**Work required:** Please write out the complete listing that follows, exactly as it reads.

**Records shown:**
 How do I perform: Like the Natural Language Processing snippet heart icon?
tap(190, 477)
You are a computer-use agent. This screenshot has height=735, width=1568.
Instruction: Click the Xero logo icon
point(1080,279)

**Completed task:**
 How do I perform: Like the Natural Language Processing snippet heart icon?
tap(190, 477)
You are a computer-use agent. This screenshot has height=735, width=1568.
Instruction: Click the Xero logo icon
point(1080,279)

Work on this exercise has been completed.